- Guran Rural District Location within Iran Guran Rural District Location within Ilam Province
- Coordinates: 33°46′10″N 47°04′06″E﻿ / ﻿33.76944°N 47.06833°E
- Country: Iran
- Province: Ilam
- County: Holeylan
- District: Central
- Capital: Shiravand

Population (2016)
- • Total: 10,634
- Time zone: UTC+3:30 (IRST)

= Guran Rural District =

Rural district in Ilam province, Iran

Guran Rural District (دهستان گوران) (Note: Formerly Holeylan Rural District (دهستان هُلِيلان)) is in the Central District of Holeylan County, Ilam province, Iran. Its capital is the village of Shiravand. The previous capital of the rural district was the village of Kahreh.
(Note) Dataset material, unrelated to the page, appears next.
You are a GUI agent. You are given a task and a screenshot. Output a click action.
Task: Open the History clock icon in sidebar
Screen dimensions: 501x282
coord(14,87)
Prior to this, its capital was the village of Towhid, now a city.

==Demographics==
===Population===
At the time of the 2006 National Census, the rural district's population (as Holeylan Rural District of the former Holeylan District of Chardavol County (Note: Formerly Shirvan and Chardavol County)) was 12,069 in 2,422 households. There were 10,791 inhabitants in 2,731 households at the following census of 2011. The 2016 census measured the population of the rural district as 10,634 in 2,989 households. The most populous of its 36 villages was Kahreh, with 1,600 people.

In 2018, the district was separated from the county in the establishment of Holeylan County. The rural district was transferred to the new Central District and renamed Guran Rural District.